Items from a data source
BEGIN

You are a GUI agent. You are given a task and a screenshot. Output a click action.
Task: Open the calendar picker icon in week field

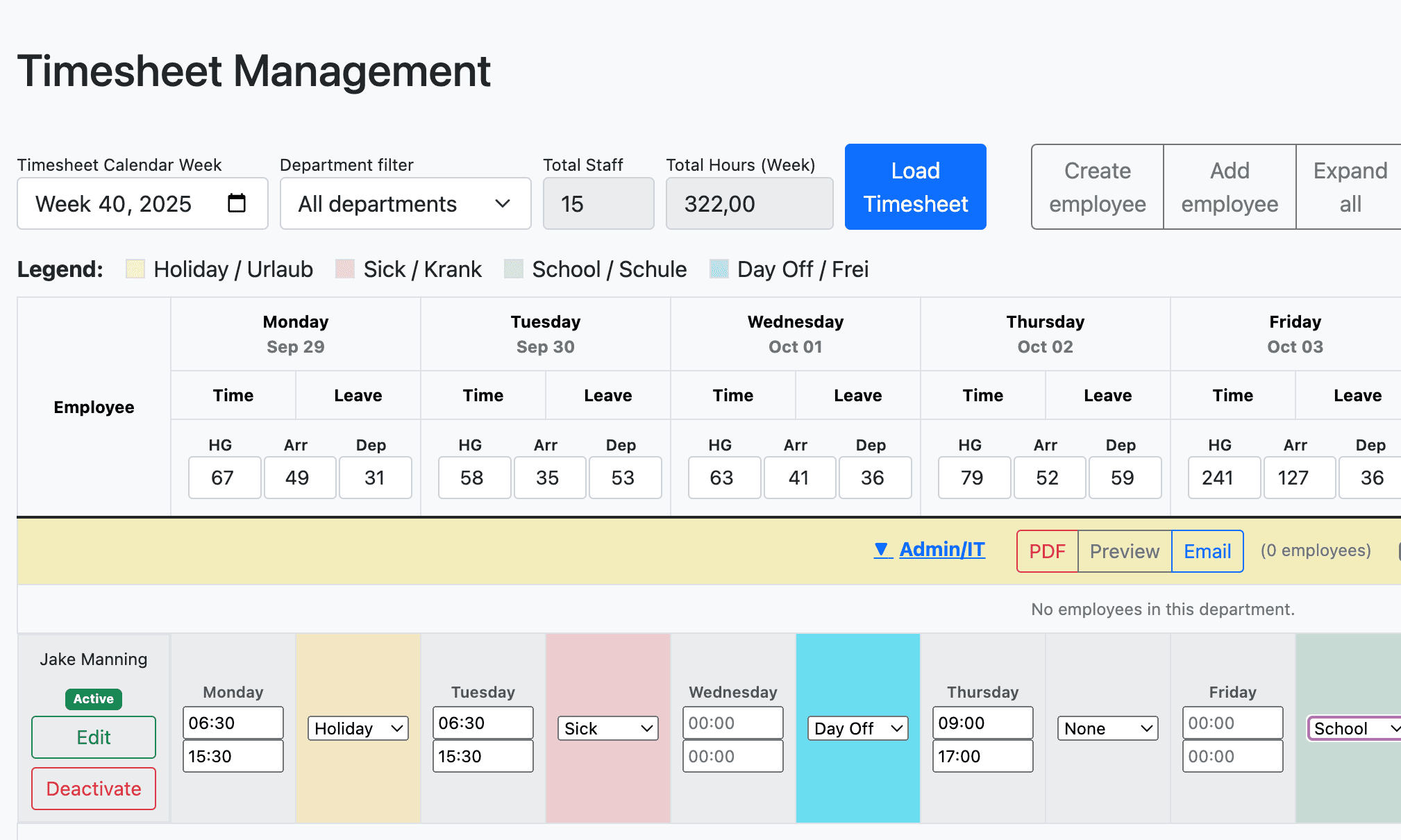click(237, 203)
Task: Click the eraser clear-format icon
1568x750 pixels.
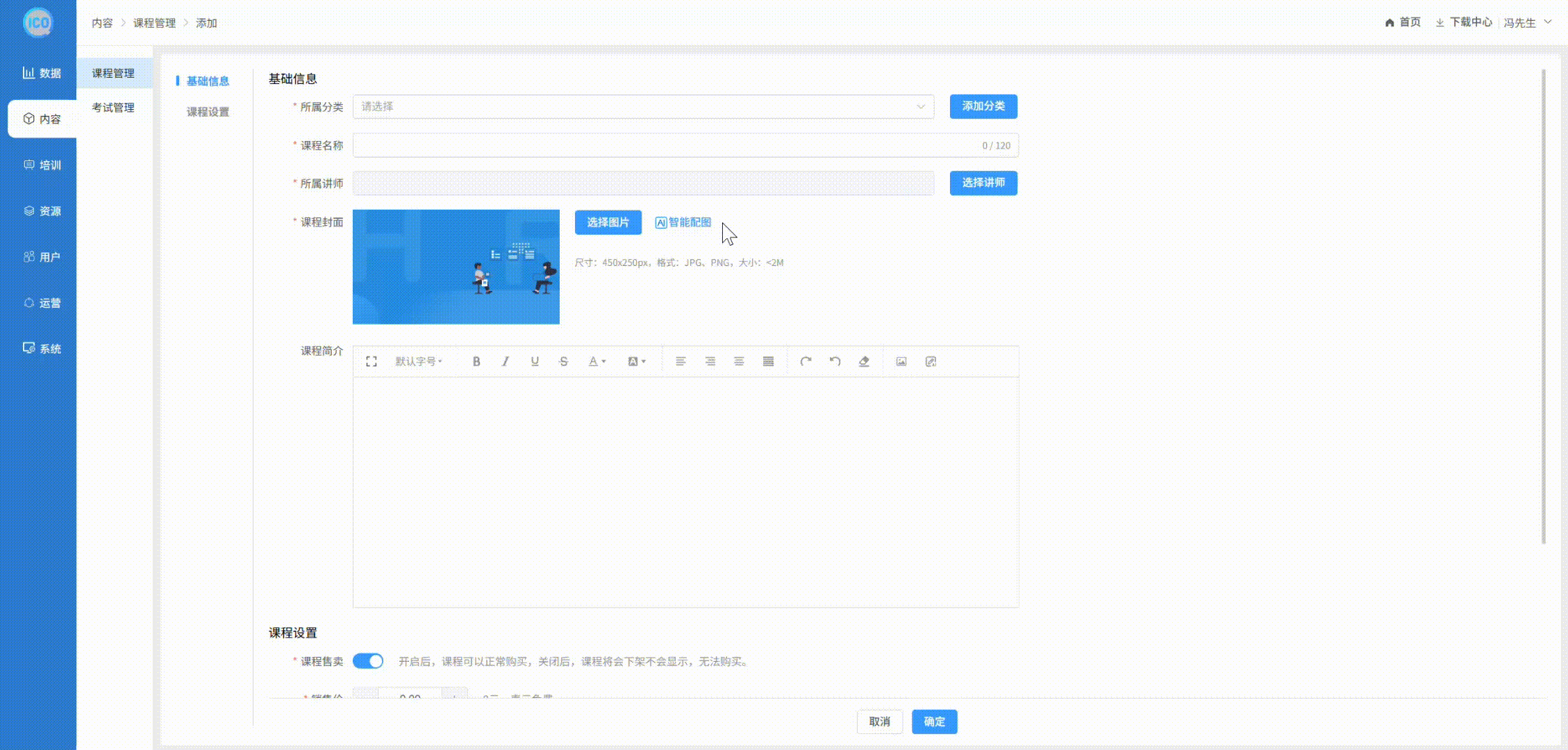Action: click(x=864, y=361)
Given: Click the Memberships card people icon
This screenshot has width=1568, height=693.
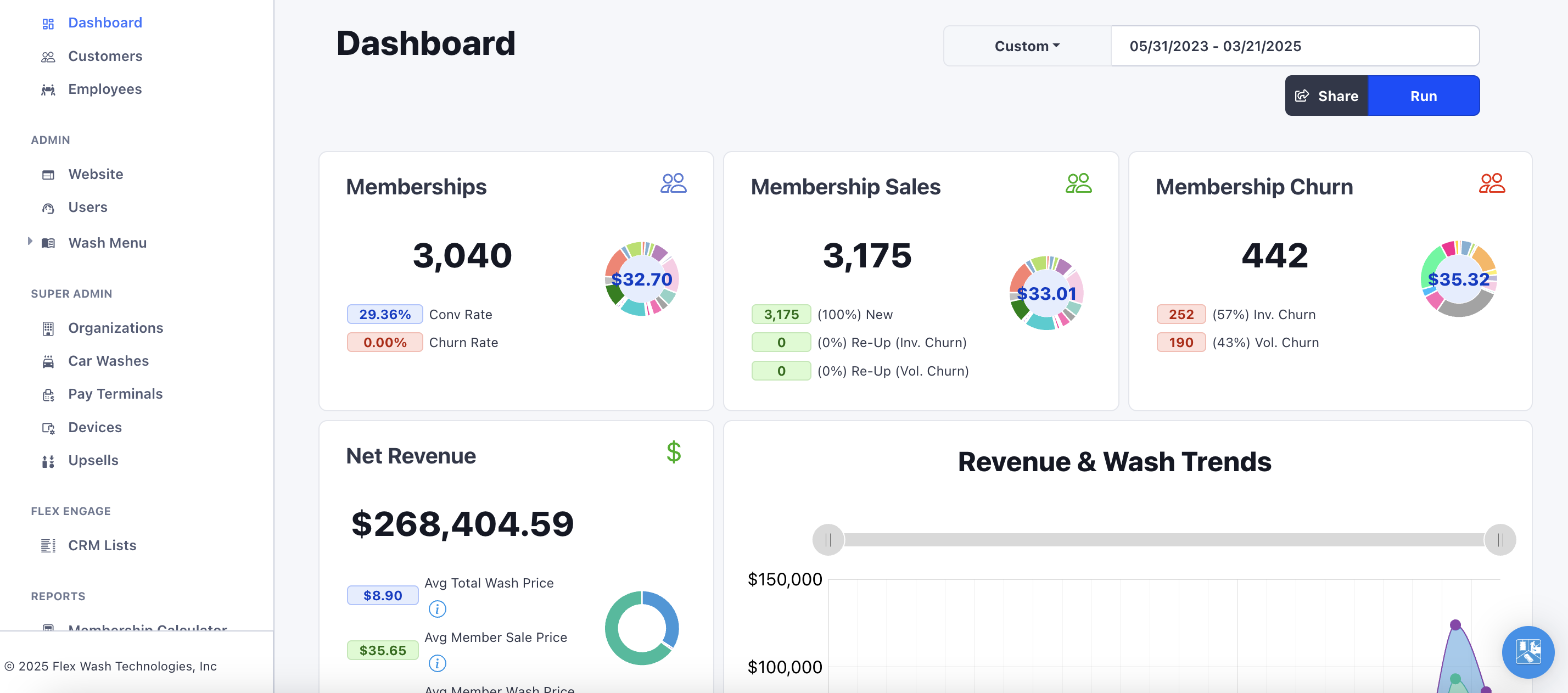Looking at the screenshot, I should pyautogui.click(x=673, y=182).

END

▶ _Instructions for the task_: Pictures stay out; the records above are otherwise reproduced exactly.

▶ _Solution to this exercise_:
You are a GUI agent. You are given a task and a screenshot. Output a click action.
Task: Open the calendar picker icon in week field

click(237, 203)
Task: Click the eraser clear-format icon
1568x750 pixels.
Action: click(x=864, y=361)
Given: Click the Memberships card people icon
This screenshot has width=1568, height=693.
Looking at the screenshot, I should pyautogui.click(x=673, y=182).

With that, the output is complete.